Until now, taste and smell were considered to be independent sensory systems that did not interact until their respective information reached the brain. Ozdener was prompted to challenge this belief when his 12-year-old son asked him if snakes extend their tongues so they can smell.

In the study, published online ahead of print in Chemical Senses, Ozdener and colleagues used methods developed at Monell to maintain living human taste cells in culture. Using genetic and biochemical methods to probe the taste cell cultures, the researchers found that the human taste cells contain many key molecules known to be present in olfactory receptors

They next used a method known as calcium imaging to show that the cultured taste cells respond to odour molecules in a manner similar to olfactory receptor cells.

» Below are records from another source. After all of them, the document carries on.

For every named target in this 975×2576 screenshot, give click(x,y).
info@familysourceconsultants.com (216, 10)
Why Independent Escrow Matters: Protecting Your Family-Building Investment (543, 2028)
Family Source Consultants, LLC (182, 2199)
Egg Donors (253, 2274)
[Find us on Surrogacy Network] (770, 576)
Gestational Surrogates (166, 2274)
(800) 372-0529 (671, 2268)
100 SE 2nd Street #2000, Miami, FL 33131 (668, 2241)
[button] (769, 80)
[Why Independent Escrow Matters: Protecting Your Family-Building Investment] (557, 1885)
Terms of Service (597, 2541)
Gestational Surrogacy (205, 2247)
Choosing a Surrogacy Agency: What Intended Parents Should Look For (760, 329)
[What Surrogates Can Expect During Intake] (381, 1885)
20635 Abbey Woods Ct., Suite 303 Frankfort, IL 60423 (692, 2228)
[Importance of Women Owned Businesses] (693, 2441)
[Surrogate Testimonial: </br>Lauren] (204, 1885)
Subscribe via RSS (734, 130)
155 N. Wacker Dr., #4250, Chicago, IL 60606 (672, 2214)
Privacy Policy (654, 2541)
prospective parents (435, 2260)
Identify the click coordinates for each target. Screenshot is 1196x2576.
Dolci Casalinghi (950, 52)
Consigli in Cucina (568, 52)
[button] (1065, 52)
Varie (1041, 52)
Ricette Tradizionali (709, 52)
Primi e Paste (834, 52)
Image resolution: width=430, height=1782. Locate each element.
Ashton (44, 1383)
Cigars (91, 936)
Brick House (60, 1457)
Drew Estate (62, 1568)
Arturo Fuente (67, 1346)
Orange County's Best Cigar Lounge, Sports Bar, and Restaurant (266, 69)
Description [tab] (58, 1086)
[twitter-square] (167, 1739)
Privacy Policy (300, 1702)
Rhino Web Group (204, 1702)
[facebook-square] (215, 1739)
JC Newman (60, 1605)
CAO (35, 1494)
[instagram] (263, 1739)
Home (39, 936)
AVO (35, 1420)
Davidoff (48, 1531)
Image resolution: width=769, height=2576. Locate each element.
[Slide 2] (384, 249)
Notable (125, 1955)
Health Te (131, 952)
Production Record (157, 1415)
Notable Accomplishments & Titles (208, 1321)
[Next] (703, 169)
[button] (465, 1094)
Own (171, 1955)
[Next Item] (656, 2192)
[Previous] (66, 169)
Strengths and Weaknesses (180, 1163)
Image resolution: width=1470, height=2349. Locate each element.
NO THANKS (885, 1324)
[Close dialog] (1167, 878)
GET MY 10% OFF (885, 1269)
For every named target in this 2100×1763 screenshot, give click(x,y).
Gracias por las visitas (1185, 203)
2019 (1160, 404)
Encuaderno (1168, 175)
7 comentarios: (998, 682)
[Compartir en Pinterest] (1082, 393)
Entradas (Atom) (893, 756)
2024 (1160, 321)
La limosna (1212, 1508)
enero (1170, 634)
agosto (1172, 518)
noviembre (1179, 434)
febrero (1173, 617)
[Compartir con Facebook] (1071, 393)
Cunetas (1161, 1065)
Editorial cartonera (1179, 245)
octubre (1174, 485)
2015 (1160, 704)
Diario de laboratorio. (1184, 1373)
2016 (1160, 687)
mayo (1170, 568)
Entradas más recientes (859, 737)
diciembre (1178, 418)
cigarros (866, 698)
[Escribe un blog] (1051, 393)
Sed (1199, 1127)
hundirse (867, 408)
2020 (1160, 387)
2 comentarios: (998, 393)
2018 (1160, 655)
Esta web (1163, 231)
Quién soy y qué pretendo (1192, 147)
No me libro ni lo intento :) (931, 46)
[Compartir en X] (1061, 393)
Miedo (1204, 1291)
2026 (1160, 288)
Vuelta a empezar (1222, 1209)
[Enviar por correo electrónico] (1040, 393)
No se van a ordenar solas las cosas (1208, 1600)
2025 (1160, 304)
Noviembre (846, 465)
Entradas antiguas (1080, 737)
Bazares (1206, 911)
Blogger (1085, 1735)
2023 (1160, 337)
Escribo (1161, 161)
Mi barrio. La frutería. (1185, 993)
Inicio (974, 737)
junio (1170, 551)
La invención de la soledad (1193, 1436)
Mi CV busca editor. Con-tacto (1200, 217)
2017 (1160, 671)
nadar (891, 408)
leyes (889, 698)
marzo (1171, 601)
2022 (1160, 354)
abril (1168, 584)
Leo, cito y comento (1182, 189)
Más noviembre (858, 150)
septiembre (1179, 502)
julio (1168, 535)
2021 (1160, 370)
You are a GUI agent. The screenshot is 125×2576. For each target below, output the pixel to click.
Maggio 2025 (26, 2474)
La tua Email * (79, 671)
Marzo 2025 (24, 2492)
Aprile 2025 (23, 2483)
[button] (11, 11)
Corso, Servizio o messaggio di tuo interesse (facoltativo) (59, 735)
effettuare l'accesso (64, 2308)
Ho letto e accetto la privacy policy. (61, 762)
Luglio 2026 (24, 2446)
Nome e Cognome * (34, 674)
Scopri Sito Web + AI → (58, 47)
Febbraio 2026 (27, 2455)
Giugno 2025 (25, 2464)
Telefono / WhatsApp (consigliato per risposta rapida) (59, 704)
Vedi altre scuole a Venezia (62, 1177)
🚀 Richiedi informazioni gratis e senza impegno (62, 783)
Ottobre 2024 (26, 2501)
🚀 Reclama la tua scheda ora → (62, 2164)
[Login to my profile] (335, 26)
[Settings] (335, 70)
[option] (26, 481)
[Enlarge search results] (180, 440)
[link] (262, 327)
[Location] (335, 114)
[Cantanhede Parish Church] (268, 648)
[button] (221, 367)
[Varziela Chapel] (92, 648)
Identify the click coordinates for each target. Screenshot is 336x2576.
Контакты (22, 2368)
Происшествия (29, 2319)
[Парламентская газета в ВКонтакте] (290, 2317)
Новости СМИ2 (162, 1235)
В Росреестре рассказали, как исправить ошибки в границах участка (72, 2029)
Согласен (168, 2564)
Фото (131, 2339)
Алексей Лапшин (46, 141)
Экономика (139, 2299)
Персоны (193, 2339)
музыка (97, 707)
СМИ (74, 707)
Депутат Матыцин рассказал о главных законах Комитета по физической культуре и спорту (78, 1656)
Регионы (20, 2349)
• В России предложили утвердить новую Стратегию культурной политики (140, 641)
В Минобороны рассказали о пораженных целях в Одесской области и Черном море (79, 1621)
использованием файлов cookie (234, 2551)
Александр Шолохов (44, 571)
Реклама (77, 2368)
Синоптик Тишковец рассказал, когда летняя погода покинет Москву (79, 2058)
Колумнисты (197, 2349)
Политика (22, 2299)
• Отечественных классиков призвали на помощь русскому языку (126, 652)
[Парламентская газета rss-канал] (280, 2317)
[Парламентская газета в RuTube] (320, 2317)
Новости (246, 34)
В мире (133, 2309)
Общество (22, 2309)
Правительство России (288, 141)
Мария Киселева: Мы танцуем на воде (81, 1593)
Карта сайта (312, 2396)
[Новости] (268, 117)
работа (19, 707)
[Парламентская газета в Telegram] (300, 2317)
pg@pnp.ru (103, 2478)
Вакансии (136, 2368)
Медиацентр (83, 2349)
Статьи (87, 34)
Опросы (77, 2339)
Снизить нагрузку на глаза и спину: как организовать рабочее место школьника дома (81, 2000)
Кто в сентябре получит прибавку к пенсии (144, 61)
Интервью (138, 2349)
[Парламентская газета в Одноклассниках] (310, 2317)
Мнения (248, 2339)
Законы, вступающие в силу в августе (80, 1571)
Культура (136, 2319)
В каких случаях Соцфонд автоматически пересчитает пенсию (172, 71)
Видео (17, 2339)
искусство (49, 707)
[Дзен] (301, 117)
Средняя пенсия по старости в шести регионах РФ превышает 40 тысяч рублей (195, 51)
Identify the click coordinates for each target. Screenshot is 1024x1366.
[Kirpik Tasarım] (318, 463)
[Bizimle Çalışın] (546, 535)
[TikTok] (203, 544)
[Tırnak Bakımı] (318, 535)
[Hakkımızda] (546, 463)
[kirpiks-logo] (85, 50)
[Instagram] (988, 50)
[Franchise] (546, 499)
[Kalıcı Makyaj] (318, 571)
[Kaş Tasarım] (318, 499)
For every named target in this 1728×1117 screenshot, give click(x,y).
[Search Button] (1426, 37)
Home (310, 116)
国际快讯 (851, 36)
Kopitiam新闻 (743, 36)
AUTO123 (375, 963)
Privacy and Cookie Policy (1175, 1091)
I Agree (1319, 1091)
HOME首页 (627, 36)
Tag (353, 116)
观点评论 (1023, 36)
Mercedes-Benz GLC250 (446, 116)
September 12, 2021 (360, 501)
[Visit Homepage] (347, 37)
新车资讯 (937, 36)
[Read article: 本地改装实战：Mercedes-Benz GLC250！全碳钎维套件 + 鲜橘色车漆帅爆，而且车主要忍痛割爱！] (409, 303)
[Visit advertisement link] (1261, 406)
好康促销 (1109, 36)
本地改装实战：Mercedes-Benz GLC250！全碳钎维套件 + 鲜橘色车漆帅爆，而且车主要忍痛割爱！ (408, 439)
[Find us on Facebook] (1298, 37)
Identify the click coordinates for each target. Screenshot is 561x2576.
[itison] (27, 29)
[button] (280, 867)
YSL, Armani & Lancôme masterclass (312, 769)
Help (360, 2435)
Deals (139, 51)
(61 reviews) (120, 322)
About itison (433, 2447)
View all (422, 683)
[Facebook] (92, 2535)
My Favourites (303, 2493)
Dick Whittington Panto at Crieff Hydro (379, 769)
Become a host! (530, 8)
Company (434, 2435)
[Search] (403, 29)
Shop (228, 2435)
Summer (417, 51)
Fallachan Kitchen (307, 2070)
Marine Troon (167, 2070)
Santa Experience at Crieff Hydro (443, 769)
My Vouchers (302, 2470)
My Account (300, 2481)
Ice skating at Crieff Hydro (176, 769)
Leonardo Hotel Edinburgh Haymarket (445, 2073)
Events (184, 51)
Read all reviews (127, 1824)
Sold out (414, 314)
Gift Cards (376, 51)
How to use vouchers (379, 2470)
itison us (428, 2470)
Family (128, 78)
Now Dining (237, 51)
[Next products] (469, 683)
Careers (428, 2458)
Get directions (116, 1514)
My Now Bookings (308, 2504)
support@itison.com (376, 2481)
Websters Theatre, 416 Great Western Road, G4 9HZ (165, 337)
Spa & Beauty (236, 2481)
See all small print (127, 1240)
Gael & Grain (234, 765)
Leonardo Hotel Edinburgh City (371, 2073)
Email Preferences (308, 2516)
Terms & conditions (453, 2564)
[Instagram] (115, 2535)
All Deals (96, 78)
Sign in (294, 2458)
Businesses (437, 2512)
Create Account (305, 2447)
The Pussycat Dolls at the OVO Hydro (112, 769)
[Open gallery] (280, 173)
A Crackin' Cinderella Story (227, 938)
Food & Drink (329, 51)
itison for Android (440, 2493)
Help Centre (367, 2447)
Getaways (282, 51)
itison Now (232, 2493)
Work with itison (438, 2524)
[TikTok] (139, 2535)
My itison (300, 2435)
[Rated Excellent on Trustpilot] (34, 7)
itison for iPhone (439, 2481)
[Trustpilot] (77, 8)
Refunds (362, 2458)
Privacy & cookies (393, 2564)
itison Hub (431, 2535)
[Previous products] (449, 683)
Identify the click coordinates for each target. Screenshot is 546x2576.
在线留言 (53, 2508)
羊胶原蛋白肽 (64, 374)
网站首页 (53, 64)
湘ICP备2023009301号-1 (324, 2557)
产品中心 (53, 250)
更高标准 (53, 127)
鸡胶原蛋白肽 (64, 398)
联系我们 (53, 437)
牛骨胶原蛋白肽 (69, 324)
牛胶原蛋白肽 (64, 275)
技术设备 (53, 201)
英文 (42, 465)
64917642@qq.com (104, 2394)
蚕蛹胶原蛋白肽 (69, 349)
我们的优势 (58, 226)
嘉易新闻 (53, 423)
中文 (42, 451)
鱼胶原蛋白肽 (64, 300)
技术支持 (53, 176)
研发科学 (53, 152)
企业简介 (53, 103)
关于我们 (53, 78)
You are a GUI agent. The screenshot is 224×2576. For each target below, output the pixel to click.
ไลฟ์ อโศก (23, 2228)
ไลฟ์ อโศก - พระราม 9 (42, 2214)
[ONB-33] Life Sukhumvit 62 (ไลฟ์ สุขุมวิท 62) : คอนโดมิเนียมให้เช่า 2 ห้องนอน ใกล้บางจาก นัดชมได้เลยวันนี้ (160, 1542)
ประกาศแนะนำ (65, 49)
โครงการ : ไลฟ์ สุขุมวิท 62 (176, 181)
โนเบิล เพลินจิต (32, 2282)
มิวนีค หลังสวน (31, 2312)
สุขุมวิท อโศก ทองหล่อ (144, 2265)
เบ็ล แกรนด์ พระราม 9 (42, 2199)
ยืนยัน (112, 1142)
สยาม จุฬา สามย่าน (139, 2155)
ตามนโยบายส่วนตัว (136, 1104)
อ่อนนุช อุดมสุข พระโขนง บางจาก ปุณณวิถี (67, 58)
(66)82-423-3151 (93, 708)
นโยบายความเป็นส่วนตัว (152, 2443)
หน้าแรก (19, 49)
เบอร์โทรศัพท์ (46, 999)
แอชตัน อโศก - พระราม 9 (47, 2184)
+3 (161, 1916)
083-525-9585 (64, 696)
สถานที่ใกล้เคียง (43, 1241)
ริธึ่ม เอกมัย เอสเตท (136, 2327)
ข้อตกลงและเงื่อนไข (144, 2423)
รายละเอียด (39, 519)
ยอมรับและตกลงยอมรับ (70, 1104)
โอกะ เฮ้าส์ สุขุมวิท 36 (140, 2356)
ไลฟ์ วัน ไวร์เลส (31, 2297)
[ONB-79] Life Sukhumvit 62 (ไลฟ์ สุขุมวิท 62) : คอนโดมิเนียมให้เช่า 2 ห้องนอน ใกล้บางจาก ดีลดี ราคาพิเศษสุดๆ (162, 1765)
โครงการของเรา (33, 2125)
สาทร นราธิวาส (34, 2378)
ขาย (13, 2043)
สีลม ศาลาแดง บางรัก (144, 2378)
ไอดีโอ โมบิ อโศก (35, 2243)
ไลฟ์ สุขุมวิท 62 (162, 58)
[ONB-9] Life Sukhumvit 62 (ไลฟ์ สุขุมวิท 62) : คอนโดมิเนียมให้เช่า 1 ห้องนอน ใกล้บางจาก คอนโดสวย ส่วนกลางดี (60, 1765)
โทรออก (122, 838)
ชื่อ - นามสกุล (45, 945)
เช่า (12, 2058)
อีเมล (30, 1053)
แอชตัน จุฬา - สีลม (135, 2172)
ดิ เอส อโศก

Together, the findings provide the first demonstration of functional olfactory receptors in human taste cells, suggesting that olfactory receptors may play a role in the taste system by interacting with taste receptor cells on the tongue. Supporting this possibility, other experiments by the Monell scientists demonstrated that a single taste cell can contain both taste and olfactory receptors.

“The presence of olfactory receptors and taste receptors in the same cell will provide us with exciting opportunities to study interactions between odour and taste stimuli on the tongue,” said Ozdener.

In addition to providing insight into the nature and mechanisms of smell and taste interactions, the findings also may provide a tool to increase understanding of how the olfactory system detects odours. Scientists still do not know what molecules activate the vast majority of the 400 different types of functional human olfactory receptors. Because the cultured taste cells respond to odours, they potentially could be used as screening assays to help identify which molecules bind to specific human olfactory receptors.

Moving forward, the scientists will seek to determine whether olfactory receptors are preferentially located on a specific taste cell type, for example, sweet- or salt-detecting cells. Other studies will explore how odour molecules modify taste cell responses and, ultimately, human taste perception.